By this time, the Navy had come to the conclusion that naval engagements would be fought at very long range, and primarily with armor-piercing shells (AP) instead of high-explosive shells, since the latter would be defeated by even medium armor, and at long range, there was no ability to aim specifically at unarmored portions of ships. And because AP shells would easily perforate medium armor plate, only the thickest possible protection should be carried. Another important development that resulted from the assumption of long battle ranges was the adoption of thick deck armor. This was necessitated by the trajectory of the projectiles; as range increased significantly, the angle of impact increased, and thus shells would tend to strike the horizontal deck, not the heavily armored sides, an effect known as plunging fire. The result was the "all or nothing" principle of armor protection, which reserved armor protection only for the ship's vitals, including magazines, propulsion machinery spaces, and command spaces. The arrangement was made watertight to create an armored raft that contained enough reserve buoyancy to keep the ship afloat even if the unarmored ends were completely flooded. The Nevada design was the first of any navy to introduce the concept.

In June, the Board sent a set of requirements to C&R that incorporated the twelve-gun battery already projected, a minimum speed of 21 kn, and an armor layout based on the "all or nothing" concept.
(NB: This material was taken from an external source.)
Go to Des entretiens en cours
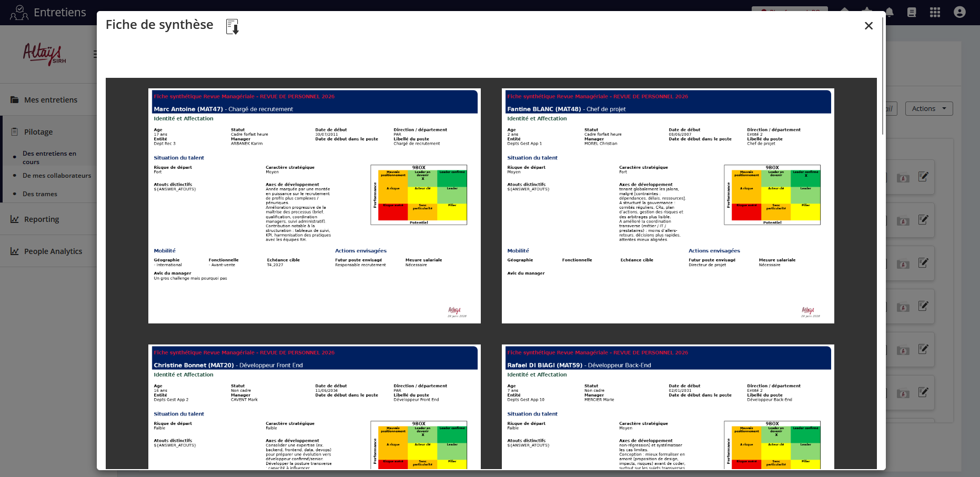This screenshot has width=980, height=477. pyautogui.click(x=49, y=157)
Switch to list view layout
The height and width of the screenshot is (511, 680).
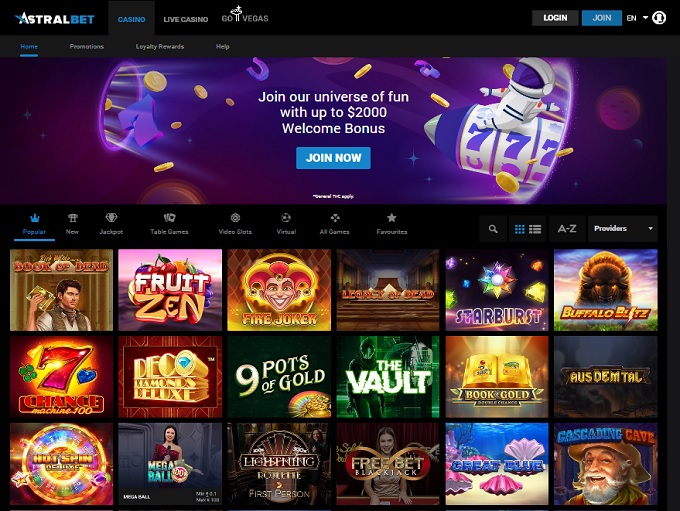pyautogui.click(x=535, y=229)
The engineers at C&R noted that the armor deck would considerably strengthen the hull, but pointed out that the 11-inch belt of the original design would be wholly insufficient to defeat the latest main guns in foreign navies. The Board suggested the addition of a 1.5 in splinter bulkhead behind the belt, which would contain shell fragments. In late 1910, before a final design was accepted, the Navy had to submit estimates for FY1912 to be voted on by Congress in 1911; they used figures based on the New Yorks, which were accepted by Congress, and in turn limited the size of the new ships to a displacement of around 27000 LT; this was too low for C&R's existing proposals, necessitating a redesign. By this time, the first generation of American dreadnoughts had begun to enter service, so experiences operating them could be incorporated into the redesign.
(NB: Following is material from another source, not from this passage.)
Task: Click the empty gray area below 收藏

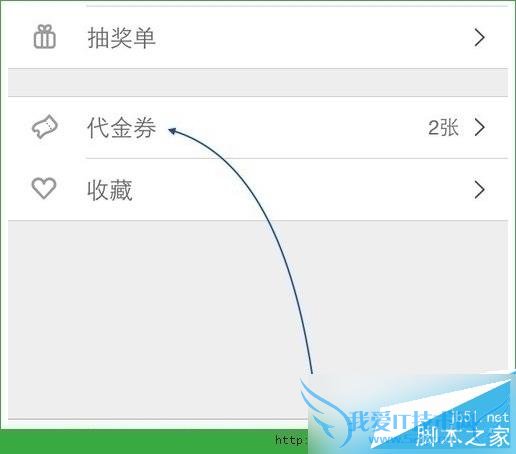Action: (157, 319)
===Redesign and approval===

The first major change was the arrangement of the aft pair of turrets. The amidships magazine of the battleship had difficulty remaining cool, as it was adjacent to the boiler room and the steam lines for the propulsion system ran alongside it. Since the thicker deck increased hull strength, the initial arrangement proposed for Nevada could be abandoned in favor of a closely spaced superfiring pair. This shortened the length of hull that required armor protection, and thus reduced displacement. Experience with Delawares propulsion system—which mixed coal and oil fired boilers—provided the next improvement: boilers that were exclusively oil fired. These would confer a number of advantages, including the ability to refuel at sea, a significant reduction in boiler room crews, greater fuel efficiency, and more compact boiler rooms, among others. Again, the smaller boiler rooms shortened the length of armor necessary to protect the vitals. C&R was not convinced, since coal bunkers had been used to reinforce the side armor, but the Board approved the change in November 1910. Even by that time, the engineers at C&R continued to lobby for their original design based on the New York class, but the Board refused to entertain the proposal. Next, the Board decided to return to steam turbines rather than triple-expansion engines, as they believed the greater efficiency of fuel oil would allow the notoriously voracious turbines to achieve the long cruising radius necessary for operations in the Pacific Ocean.
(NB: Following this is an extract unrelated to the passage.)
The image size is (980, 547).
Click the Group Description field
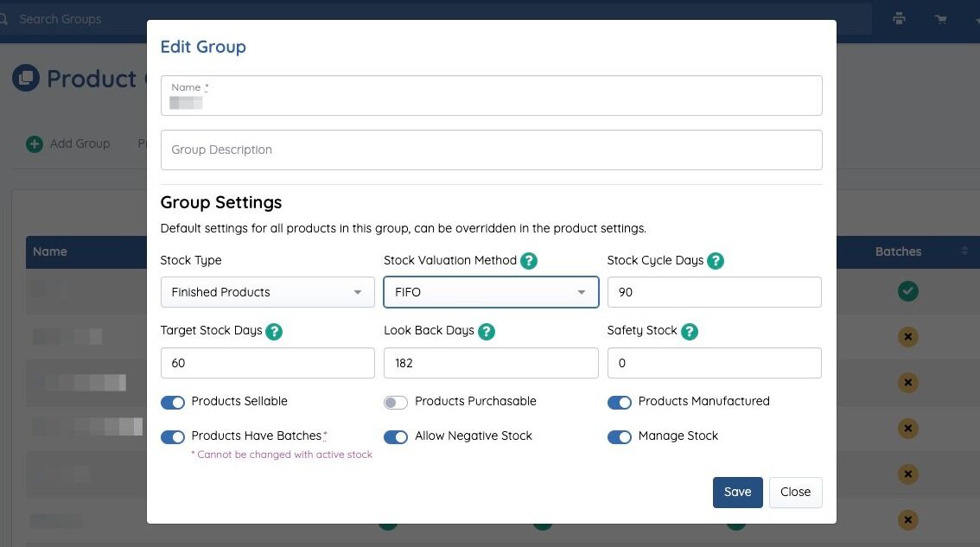491,150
Nevada in her original configuration

C&R submitted its next proposal on 13 February 1911; it generally aligned with the Board's ideas for the armor layout, but it retained some medium armor to protect the secondary guns and it incorporated triple-expansion machinery (though they noted that the engine rooms could accommodate Curtis turbines). The Board rejected it, leading the designers to remove the medium armor, producing a series of studies with speeds of 20 kn, 20.5 kn, and 21 knots and main batteries that ranged from eight to twelve guns. During this period, on 4 March, Congress authorized a pair of ships, designated BB-36 and BB-37 for FY1912. With the ships now authorized, the Board selected one of the ten-gun, 20.5-knot variations on 30 March, which had a belt that was increased to 14 in but included a series of tapers at the top and bottom edge to save weight. The Bureau of Ordnance pointed out that the belt could not be manufactured in a single strake with the tapers, so a joint between upper and lower strakes—a design weakness the engineers had been attempting to avoid—would have to be used. The problem was resolved in July, when C&R proposed removing the 1.5-inch splinter bulkhead in favor of increasing the belt to 13.5 in and incorporating only one taper at the lower edge.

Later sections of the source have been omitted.